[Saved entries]

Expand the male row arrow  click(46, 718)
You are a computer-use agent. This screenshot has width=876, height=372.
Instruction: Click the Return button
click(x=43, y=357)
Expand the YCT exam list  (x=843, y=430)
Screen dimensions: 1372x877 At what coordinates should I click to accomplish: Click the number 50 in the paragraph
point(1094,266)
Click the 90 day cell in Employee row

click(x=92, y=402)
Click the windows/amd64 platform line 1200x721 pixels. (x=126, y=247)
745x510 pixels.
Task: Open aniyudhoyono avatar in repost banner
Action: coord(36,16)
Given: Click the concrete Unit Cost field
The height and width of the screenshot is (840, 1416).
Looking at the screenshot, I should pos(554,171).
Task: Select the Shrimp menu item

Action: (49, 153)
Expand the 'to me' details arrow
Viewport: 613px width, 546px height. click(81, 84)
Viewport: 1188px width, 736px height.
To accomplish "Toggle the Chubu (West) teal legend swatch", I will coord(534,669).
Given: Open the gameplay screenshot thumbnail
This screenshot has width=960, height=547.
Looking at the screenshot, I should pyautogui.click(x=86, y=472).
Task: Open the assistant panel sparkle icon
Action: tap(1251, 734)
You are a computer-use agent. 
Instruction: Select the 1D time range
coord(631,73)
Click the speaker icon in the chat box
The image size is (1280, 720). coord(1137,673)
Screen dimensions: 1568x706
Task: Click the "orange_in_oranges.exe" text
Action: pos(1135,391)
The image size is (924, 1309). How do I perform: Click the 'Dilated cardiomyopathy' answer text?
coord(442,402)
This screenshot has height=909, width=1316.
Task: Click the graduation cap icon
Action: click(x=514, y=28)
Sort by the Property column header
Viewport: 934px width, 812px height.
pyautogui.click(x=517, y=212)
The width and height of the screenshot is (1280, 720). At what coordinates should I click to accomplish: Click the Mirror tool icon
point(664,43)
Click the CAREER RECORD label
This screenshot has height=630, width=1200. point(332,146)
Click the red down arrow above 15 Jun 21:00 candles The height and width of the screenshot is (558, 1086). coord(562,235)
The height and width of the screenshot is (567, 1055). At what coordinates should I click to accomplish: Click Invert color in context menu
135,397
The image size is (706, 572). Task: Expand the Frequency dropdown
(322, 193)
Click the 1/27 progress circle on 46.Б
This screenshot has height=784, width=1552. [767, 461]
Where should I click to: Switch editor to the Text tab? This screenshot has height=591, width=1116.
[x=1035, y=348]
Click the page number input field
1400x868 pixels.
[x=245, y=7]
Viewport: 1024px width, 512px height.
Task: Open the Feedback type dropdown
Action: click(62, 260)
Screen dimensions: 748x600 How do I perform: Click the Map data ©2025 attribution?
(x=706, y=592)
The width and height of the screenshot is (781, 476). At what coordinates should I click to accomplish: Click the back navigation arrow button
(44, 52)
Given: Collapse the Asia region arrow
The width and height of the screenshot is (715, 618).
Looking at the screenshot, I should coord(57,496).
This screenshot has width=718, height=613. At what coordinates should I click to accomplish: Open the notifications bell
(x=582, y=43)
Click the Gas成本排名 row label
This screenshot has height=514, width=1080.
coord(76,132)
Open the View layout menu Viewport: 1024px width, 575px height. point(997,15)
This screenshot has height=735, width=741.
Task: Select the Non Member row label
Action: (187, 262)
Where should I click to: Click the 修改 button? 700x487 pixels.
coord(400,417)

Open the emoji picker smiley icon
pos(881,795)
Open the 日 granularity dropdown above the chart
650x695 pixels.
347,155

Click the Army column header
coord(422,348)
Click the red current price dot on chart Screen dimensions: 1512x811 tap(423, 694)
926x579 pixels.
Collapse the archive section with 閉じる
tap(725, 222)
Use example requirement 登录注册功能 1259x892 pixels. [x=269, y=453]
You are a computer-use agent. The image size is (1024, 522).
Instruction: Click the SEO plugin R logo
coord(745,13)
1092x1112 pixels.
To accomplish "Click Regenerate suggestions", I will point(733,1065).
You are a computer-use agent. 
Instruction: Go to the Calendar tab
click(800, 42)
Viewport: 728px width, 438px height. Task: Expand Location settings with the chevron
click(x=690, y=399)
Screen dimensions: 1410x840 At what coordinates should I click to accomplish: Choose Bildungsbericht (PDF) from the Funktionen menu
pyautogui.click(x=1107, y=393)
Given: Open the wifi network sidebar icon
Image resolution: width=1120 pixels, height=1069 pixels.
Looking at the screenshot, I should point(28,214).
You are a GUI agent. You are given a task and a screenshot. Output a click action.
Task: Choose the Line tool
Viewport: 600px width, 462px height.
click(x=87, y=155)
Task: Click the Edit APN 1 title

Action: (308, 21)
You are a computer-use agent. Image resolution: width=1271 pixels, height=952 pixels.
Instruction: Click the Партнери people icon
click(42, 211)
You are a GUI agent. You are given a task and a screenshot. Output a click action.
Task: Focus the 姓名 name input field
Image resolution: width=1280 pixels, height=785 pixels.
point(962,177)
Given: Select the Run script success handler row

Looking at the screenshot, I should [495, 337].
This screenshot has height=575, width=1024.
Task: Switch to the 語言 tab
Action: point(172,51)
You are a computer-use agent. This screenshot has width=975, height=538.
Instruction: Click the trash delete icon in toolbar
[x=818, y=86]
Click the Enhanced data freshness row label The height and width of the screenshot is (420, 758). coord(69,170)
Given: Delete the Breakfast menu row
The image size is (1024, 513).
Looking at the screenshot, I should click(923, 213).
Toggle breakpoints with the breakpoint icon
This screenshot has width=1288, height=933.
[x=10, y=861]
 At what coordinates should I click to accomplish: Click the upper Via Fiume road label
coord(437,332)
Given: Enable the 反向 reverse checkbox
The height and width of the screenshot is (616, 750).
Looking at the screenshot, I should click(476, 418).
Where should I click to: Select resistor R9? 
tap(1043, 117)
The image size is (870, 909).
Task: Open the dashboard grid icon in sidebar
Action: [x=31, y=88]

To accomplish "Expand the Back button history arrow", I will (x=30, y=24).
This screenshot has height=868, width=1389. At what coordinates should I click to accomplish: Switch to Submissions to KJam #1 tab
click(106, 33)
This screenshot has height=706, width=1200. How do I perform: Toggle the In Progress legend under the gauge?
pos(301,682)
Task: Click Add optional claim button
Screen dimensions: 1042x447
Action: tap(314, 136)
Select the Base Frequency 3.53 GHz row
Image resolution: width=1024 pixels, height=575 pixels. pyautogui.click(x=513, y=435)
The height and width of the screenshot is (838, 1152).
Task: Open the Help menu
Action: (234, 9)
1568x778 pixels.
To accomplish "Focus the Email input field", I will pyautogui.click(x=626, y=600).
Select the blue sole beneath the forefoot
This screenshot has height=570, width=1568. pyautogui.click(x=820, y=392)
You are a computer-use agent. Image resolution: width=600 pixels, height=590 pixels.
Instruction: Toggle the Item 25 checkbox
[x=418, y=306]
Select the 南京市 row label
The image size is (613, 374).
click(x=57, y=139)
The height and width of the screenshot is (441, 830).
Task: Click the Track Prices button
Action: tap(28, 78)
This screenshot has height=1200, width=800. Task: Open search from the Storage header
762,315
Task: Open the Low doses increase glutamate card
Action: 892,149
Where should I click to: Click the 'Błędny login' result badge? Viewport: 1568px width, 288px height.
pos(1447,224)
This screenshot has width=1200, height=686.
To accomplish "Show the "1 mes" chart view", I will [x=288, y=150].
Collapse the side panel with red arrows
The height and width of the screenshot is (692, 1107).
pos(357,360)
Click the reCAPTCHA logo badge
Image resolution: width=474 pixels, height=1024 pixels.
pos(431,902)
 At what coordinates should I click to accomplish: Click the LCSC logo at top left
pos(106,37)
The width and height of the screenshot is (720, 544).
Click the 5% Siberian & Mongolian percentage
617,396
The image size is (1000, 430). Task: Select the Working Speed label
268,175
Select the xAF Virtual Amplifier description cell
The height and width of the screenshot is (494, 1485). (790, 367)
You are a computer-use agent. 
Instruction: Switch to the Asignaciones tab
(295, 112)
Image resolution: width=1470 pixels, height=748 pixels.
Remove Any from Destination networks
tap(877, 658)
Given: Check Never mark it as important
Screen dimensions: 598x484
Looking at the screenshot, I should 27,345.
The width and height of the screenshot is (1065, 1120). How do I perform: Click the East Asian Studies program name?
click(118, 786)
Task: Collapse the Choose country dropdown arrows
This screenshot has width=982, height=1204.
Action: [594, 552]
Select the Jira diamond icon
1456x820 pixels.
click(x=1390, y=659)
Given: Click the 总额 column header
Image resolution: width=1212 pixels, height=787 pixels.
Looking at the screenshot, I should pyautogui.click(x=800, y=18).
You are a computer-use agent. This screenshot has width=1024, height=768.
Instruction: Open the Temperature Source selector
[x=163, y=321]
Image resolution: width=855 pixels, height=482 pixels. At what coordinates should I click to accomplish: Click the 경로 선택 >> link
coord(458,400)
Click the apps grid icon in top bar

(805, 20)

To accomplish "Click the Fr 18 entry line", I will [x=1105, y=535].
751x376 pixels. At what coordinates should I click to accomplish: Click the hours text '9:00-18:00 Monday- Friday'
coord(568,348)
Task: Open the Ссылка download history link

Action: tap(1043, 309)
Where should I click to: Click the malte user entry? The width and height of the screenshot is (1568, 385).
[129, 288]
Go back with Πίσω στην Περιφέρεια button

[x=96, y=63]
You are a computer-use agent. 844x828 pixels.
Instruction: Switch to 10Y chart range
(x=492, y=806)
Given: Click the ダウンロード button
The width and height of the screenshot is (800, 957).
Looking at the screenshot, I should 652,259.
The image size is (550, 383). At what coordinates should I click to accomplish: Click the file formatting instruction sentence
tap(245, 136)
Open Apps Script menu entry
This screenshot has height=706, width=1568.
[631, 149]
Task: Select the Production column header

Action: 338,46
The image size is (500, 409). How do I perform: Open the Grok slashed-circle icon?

Your task =>
Restate verbatim the first line above and all lines after it through the line containing "Expand the YCT"; omit the rest.

Answer for the task =>
Expand the male row arrow  click(46, 718)
You are a computer-use agent. This screenshot has width=876, height=372.
Instruction: Click the Return button
click(x=43, y=357)
Expand the YCT exam list  (x=843, y=430)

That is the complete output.